Say I have a namedtuple like this:

FooTuple = namedtuple("FooTuple", "item1, item2")

And I want the following function to be used for hashing:

foo_hash(self):
    return hash(self.item1) * (self.item2)

I want this because I want the order of item1 and item2 to be irrelevant (I will do the same for the comparison-operator). I thought of two ways to do this. The first would be:

FooTuple.__hash__ = foo_hash

This works, but it feels hacked.
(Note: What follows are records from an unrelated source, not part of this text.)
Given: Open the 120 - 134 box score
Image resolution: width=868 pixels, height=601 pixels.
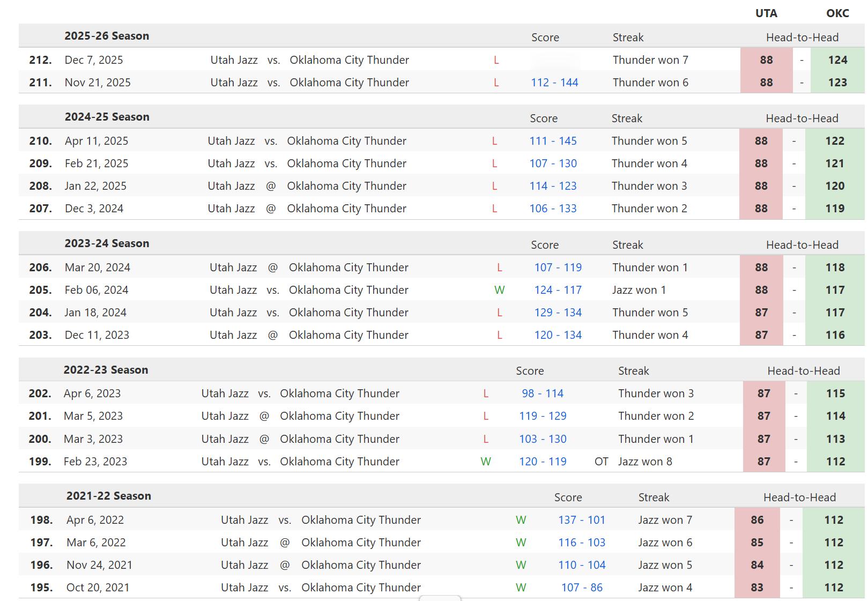Looking at the screenshot, I should coord(558,335).
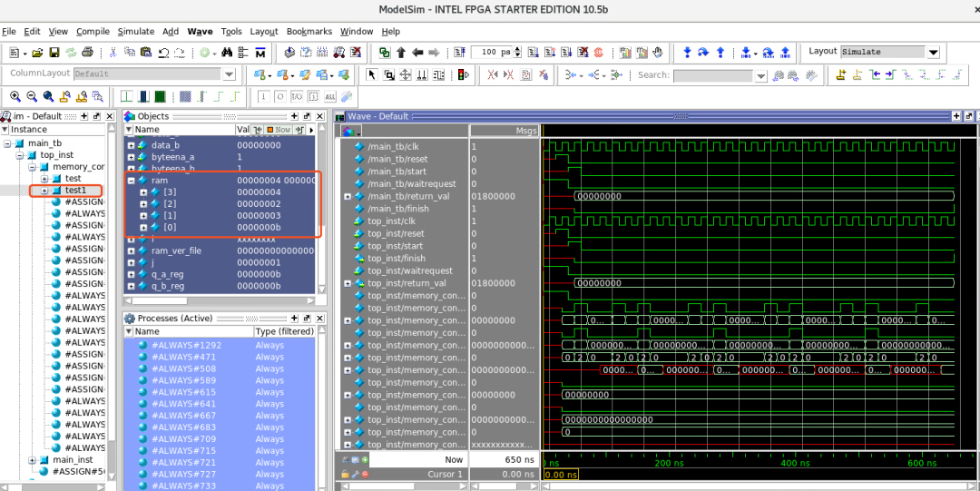Open the Simulate menu

point(135,31)
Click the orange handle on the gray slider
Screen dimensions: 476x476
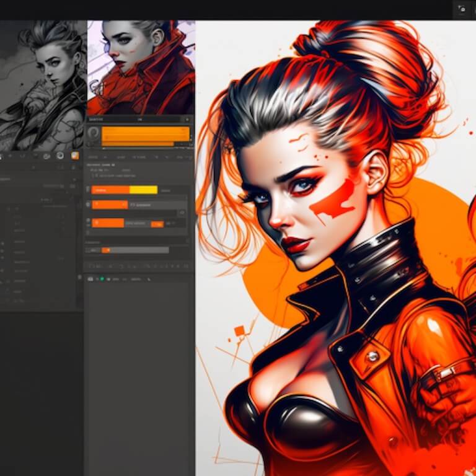106,250
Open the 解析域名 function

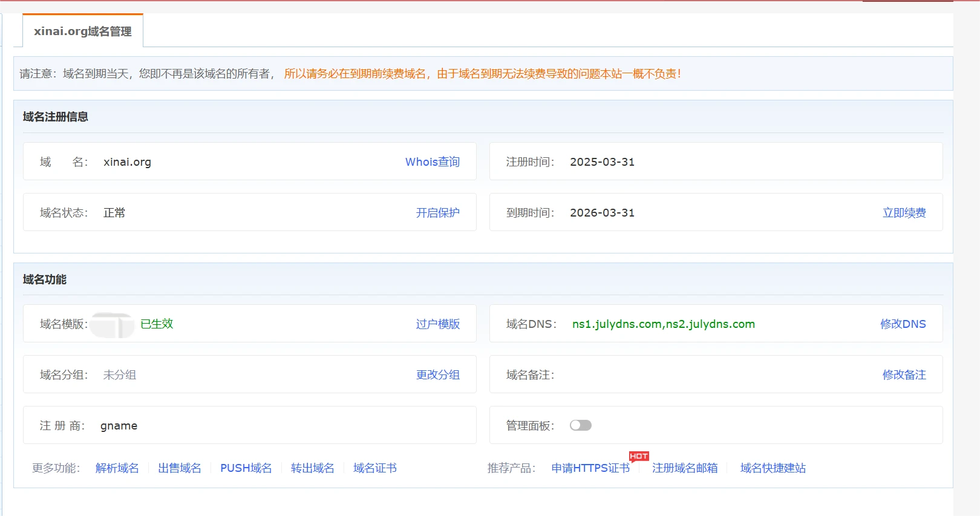click(x=117, y=468)
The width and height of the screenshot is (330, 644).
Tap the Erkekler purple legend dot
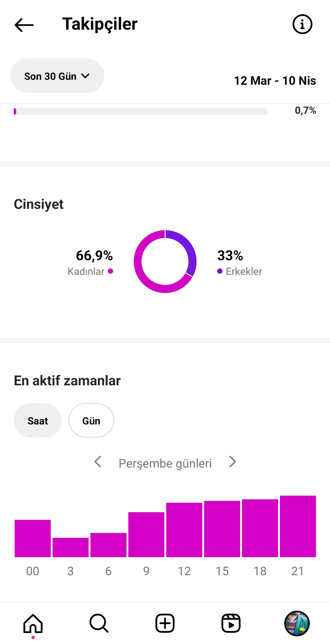(220, 271)
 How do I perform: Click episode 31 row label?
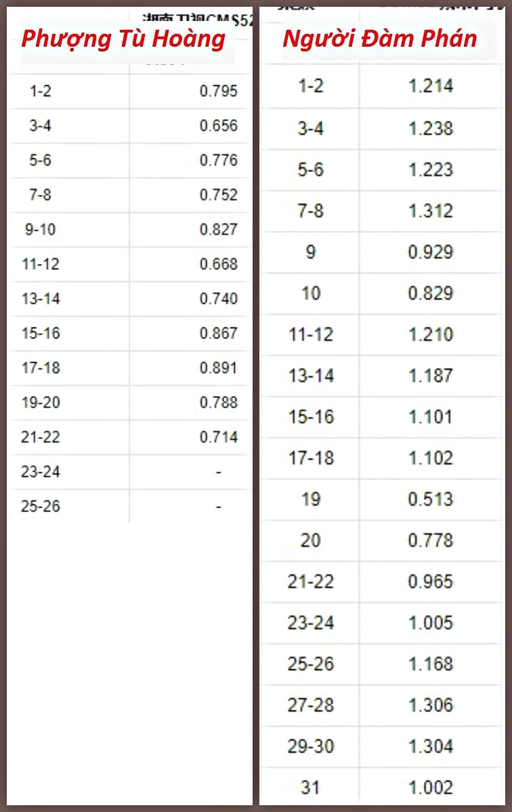point(311,788)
So I tried subclassing FooTuple:

class EnhancedFooTuple(FooTuple):
    def __init__(self, item1, item2):
        FooTuple.__init__(self, item1, item2)

    # custom hash function here

But then I get this:

DeprecationWarning: object.__init__() takes no parameters

So, what can I do? Or is this a bad idea altogether and I should just write my own class from scratch?

Asked By: Björn Pollex

||

Answers:

I think there is something wrong with your code (my guess is that you created an instance of the tuple with the same name, so fooTuple is now a tuple, not a tuple class), because subclassing the named tuple like that should work. Anyway, you don’t need to redefine the constructor. You can just add the hash function:

In [1]: from collections import namedtuple

In [2]: Foo = namedtuple('Foo', ['item1', 'item2'], verbose=False)
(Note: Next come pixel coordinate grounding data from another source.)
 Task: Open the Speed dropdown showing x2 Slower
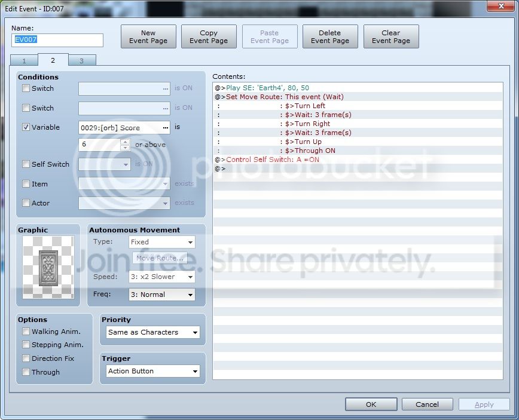point(162,277)
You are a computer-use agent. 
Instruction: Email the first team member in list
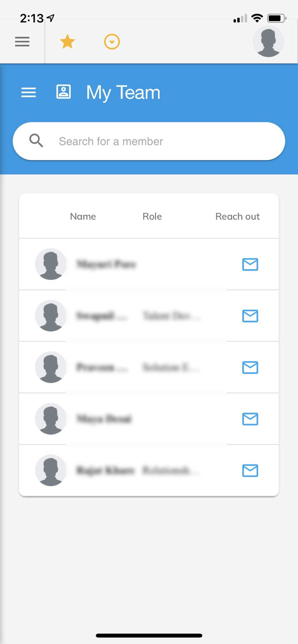250,264
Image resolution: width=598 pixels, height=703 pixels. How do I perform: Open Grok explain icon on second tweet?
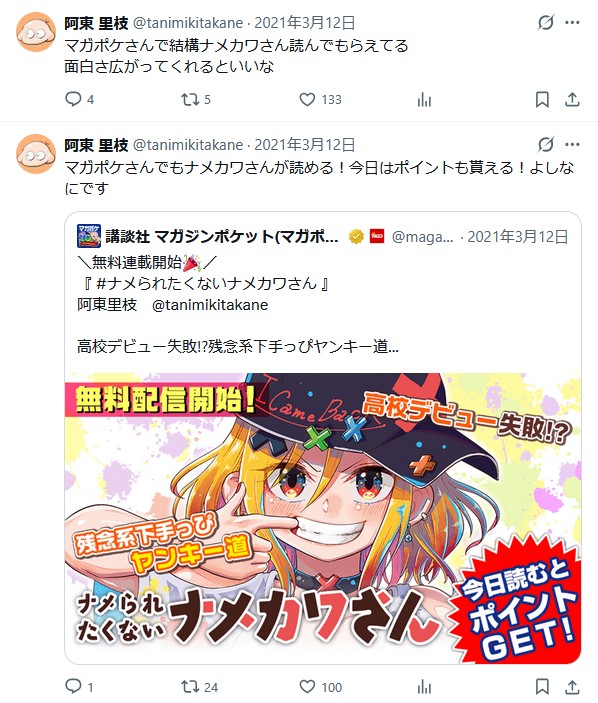546,144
In [3]: class ExtendedFoo(Foo):
   ...:     def __hash__(self):
   ...:         return hash(self.item1) * hash(self.item2)
   ...: 

In [4]: foo = ExtendedFoo(1, 2)

In [5]: hash(foo)
Out[5]: 2

Starting in Python 3.6.1, this can be achieved more cleanly with the typing.NamedTuple class (as long as you are OK with type hints):

from typing import NamedTuple, Any


class FooTuple(NamedTuple):
    item1: Any
    item2: Any

    def __hash__(self):
        return hash(self.item1) * hash(self.item2)
Answered By: ipetrik

A namedtuple with a custom __hash__ function is useful to store immutable data models into dict and set

For example:

class Point(namedtuple('Point', ['label', 'lat', 'lng'])):
    def __eq__(self, other):
        return self.label == other.label

    def __hash__(self):
        return hash(self.label)

    def __str__(self):
        return ", ".join([str(self.lat), str(self.lng)])

Override both __eq__ and __hash__ allows grouping businesses into a set, ensuring that each business line is unique in the collection:

walgreens = Point(label='Drugstore', lat = 37.78735890, lng = -122.40822700)
mcdonalds = Point(label='Restaurant', lat = 37.78735890, lng = -122.40822700)
pizza_hut = Point(label='Restaurant', lat = 37.78735881, lng = -122.40822713)

businesses = [walgreens, mcdonalds, pizza_hut]
businesses_by_line = set(businesses)

assert len(business) == 3
assert len(businesses_by_line) == 2
Answered By: JP Ventura